§ OBIETTIVO
Continua il testo sulla diffusione della scrittura informale, riprendendo subito dopo l'ultima frase riportata.

§ ESTRATTO
######

La vera novità del quadro linguistico attuale è data proprio dall’invasione della scrittura.

Quando io avevo 15 anni, scrivevo pochissimo e solo testi formali in contesto scolastico: temi, relazioni, riassunti, ecc. L’unica manifestazione meno formale della mia scrittura erano le cartoline che mandavo d’estate. Quando volevo sentire i miei amici, li chiamavo al telefono, quindi parlavo. O li vedevo. E anche in questo caso parlavo. Oggi i più giovani sono grafomani: scrivono tantissimo. Quando vogliono sentire gli amici, non chiamano o non si vedono: si scrivono. La vera novità è che si è rotto il legame preferenziale tra scrittura e formalità. Oggi si scrivono soprattutto testi informali, quindi testi in cui, lecitamente, si scrive come si parla. Questo di per sé non è un problema. Il problema sorge quando il confine tra formale e informale si attenua e sfuma. Il fatto che oggi la scrittura sia soprattutto informale determina il passaggio di tratti colloquiali anche nello scritto formale. L’uso dello stesso canale di trasmissione favorisce questo sconfinamento (che anni fa era più raro perché la scrittura informale era rarissima). Se consideriamo la grafia, una forma come "xké" in un sms o in un whatsapp va bene. Se la trovo scritta in un compito d’esame non va bene. Ancora una volta, tutto si gioca attorno all’adeguatezza rispetto al contesto. Se ricevo un messaggio sul cellulare in cui è scritto qualcosa come a me questo libro non mi piace non lo correggo di certo. Se una frase di questo tipo compare in un testo d’esame o in una tesi penso di doverla correggere. Ancora una volta, sarebbe come presentarsi al matrimonio in costume da bagno e infradito.
Linguisticamente non stiamo perdendo nulla. Anzi: il nostro sistema si è arricchito di una varietà che prima praticamente non c’era, lo scritto informale.

######

§ MATERIALE DI PARTENZA
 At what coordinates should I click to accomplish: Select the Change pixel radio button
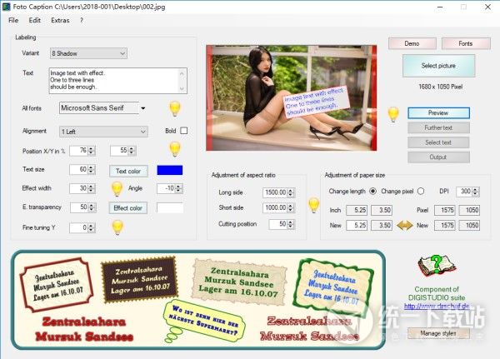pyautogui.click(x=421, y=191)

######

§ RISULTATO DELL'ESERCIZIO
Stiamo perdendo però il senso delle cose, stiamo perdendo il confine tra formale e informale, ci prendiamo libertà che una volta non ci pendevamo. Il problema è sociale, non linguistico. Oggi ci mettiamo 3 minuti a passare dal ‘lei’ al ‘tu’. Anzi, spesso anche meno: quando si entra in un negozio è raro sentirsi salutare con un buongiorno o un buonasera. Il saluto è quasi sempre ciao, a prescindere da fattori che fino a pochi anni fa erano cruciali (la differenza di età, il fatto di conoscersi o meno, ecc.). Oggi i bimbi danno del tu a maestre e maestri, infermieri e infermiere danno del tu ai malati, ecc.
La lingua è spesso lo specchio della società e riflette abitudini sociali le cui radici non sono nella lingua. Non ha senso prendersela con l’italiano, bisogna prendersela innanzitutto con gli italiani!»

Inglesismi e contaminazioni varie (da PDF "pidieffare" un documento; da "scanner" scansionare; ecc...): quando e come vengono inseriti nella lingua italiana? Qualche esempio?

«Ogni fenomeno di prestito indica una relazione squilibrata tra due lingue: la lingua che presta è sovraordinata, quella che prende in prestito subordinata. Culturalmente, innanzitutto. Ogni prestito è, a suo modo, una manifestazione di sudditanza socio-culturale. Oggi l’inglese concede prestiti, ma ne prende pochissimi. Non stupisce che l’italiano non abbia prestiti dal romani, la lingua dei Rom. Si prende in prestito quando si ha la sensazione, spesso inconsapevole, che l’altra lingua rimandi a un modello socioculturale più prestigioso del nostro. Le battaglie contro gli anglismi sono a volte legittime. Che senso ha Welfare State quando c’è stato sociale? Davvero non c’era un equivalente italiano di Jobs Act? È davvero indispensabile presentare la propria azienda parlando della nostra mission? Queste battaglie però sono perse in partenza perché, come dicevo, il problema di fondo è che noi percepiamo un’inferiorità socioculturale che va oltre la lingua. Non si può difendere l’italiano senza difendere, prima, l’Italia.

Attenzione però: questo non significa essere linguisticamente sovranisti. La contaminazione tra le lingue è inevitabile e naturale. ‘Sana’. Ma un conto è la situazione di computer: in questo caso, un oggetto nuovo si è portato dietro il nome che lo designa (e un equivalente letterale in italiano non c’era). Un altro conto è, ad esempio, Welfare State, che soppianta una forma pre-esistente di fatto equivalente. Come scriveva Machiavelli, “quella lingua si chiama d'una patria, la quale converte i vocaboli ch’ella ha accattati da altri, nell’uso suo, ed è sì potente, che i vocaboli accattati non la disordinano ma la disordina loro, perché quello ch’ella reca da altri, lo tira a se in modo, che par suo”»

Quali sono gli errori grammaticali più frequenti di noi italiani?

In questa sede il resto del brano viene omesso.